Genoud ne se laissa pas démonter et, ignorant Hoffmann, continua de s’adresser uniquement à Quarry :
— C’est la vérité. Il m’a donné pour instruction d’installer des caméras cachées quand vous avez emménagé dans ces bureaux. J’ai bien supposé qu’il ne vous en avait pas parlé. Mais c’est le patron de la boîte, alors j’ai estimé que je pouvais lui obéir. C’est absolument véridique, je vous le jure.
Hoffmann sourit et secoua la tête.
— Hugo, c’est n’importe quoi. C’est le même genre de conneries qu’on m’a servi toute la journée. Je n’ai pas eu une seule conversation avec ce type pour lui demander de planquer des caméras dans les bureaux — pourquoi voudrais-je filmer en douce ma propre boîte ? Et pourquoi voudrais-je mettre mon propre téléphone sur écoute ? C’est du n’importe quoi, répéta-t-il.
— Je n’ai jamais dit que nous avions eu une conversation, rétorqua Genoud. Comme vous le savez pertinemment, docteur Hoffmann, je ne reçois mes instructions de vous que par mail.

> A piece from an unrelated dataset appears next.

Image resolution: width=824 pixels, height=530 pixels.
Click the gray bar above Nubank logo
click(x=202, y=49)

— Encore des mails ! protesta Hoffmann. Vous me dites sérieusement que vous avez placé toutes ces caméras sans jamais, après tous ces mois et les milliers de francs que ça a dû coûter, sans jamais en parler directement avec moi ?
— Non, jamais.
Hoffmann émit un son qui exprimait à la fois son mépris et son incrédulité.

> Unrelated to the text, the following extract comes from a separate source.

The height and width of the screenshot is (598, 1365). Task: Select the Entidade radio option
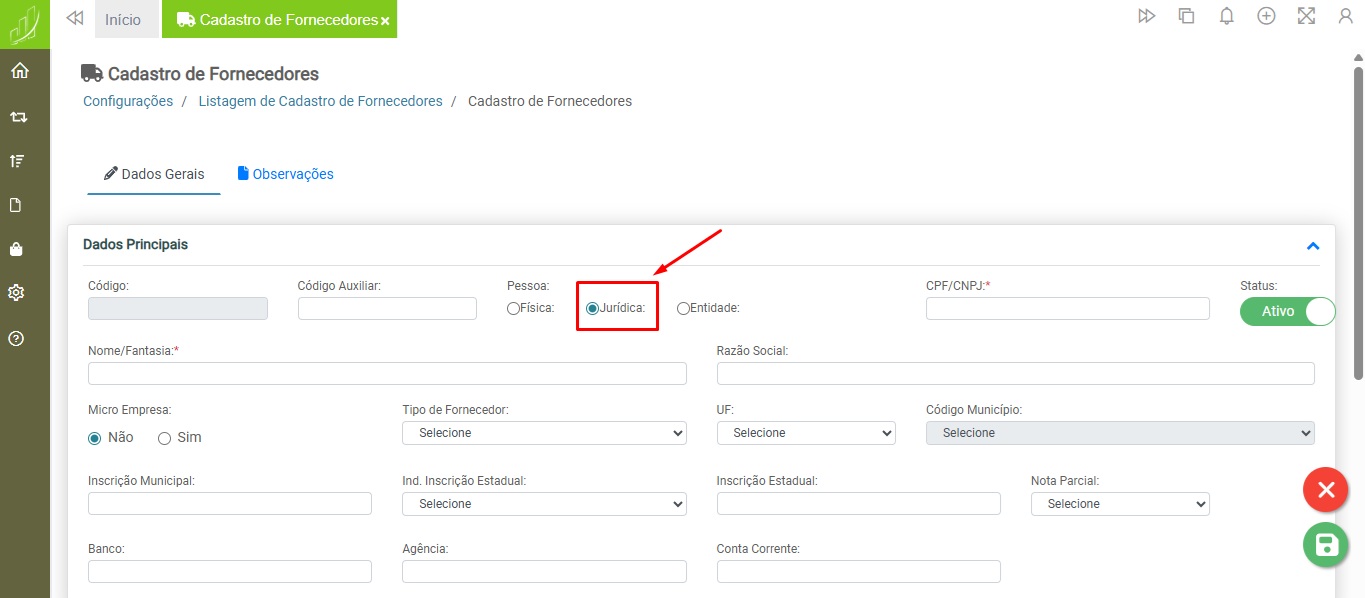[683, 309]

— On a du mal à y croire, intervint Quarry, à l’adresse de Genoud. Vous n’avez pas trouvé ça bizarre du tout ?
— Pas particulièrement. J’ai eu l’impression que ça se faisait en quelque sorte par en dessous. Qu’il ne voulait pas que ça se sache. J’ai essayé d’aborder le sujet une fois avec lui, de façon détournée. Il a fait comme s’il ne comprenait pas.

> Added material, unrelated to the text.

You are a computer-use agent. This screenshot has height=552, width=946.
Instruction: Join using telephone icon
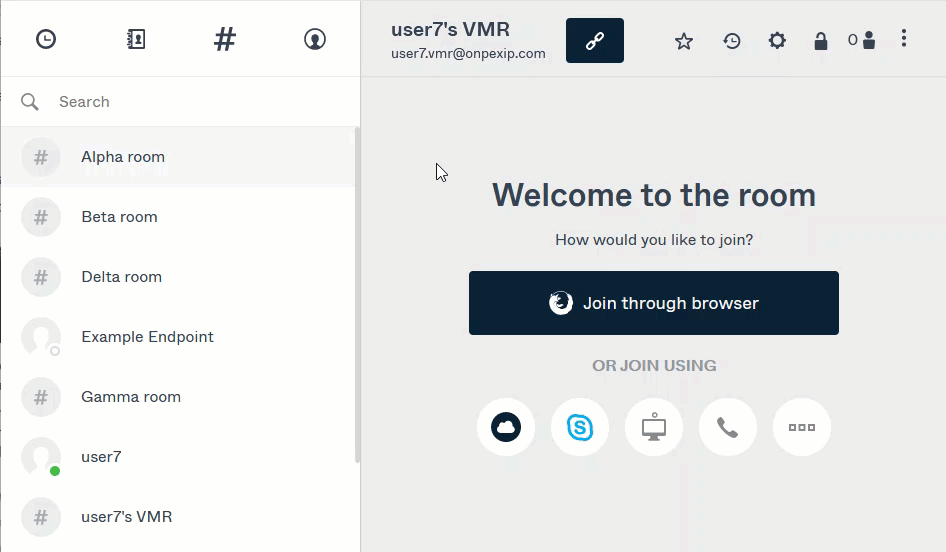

— Ce n’est pas très étonnant. Puisque je ne savais pas de quoi vous parliez. Et comment suis-je censé vous avoir payé tout ça ?
— Par virement, répondit Genoud, depuis un compte aux îles Caïmans.
Hoffmann se figea soudain. Quarry le dévisageait avec attention.
— D’accord, concéda l’Américain, supposons que vous avez bien reçu ces mails. Comment pouviez-vous être sûr que c’était moi qui vous les envoyais et pas quelqu’un qui se faisait passer pour moi ?
— Pourquoi aurais-je pensé une chose pareille ? C’était votre société, votre adresse mail et j’étais payé depuis un compte en banque à vous. Et, pour être honnête, docteur Hoffmann, vous n’avez pas la réputation de quelqu’un avec qui on parle facilement.
Hoffmann poussa un juron et, dans son énervement, frappa du poing sur son bureau.
— C’est reparti. Je suis censé avoir commandé un livre sur Internet. Je suis censé avoir acheté toute l’exposition de Gaby sur Internet. Je suis censé avoir demandé à un dingue de me tuer sur Internet…
Il eut une vision involontaire de la scène d’horreur à l’hôtel, de la tête du cadavre retombant au bout de sa tige. Il l’avait complètement oubliée pendant quelques minutes. Puis il prit conscience que Quarry l’observait avec consternation.
— Qui peut me faire ça, Hugo ? fit-il, désespéré. Qui peut faire ça et tout filmer en même temps ? Il faut que tu m’aides à démêler cette histoire. J’ai l’impression d’être coincé dans un cauchemar.
Quarry se sentait près de disjoncter. Il lui fallut faire un effort pour garder le contrôle de sa voix.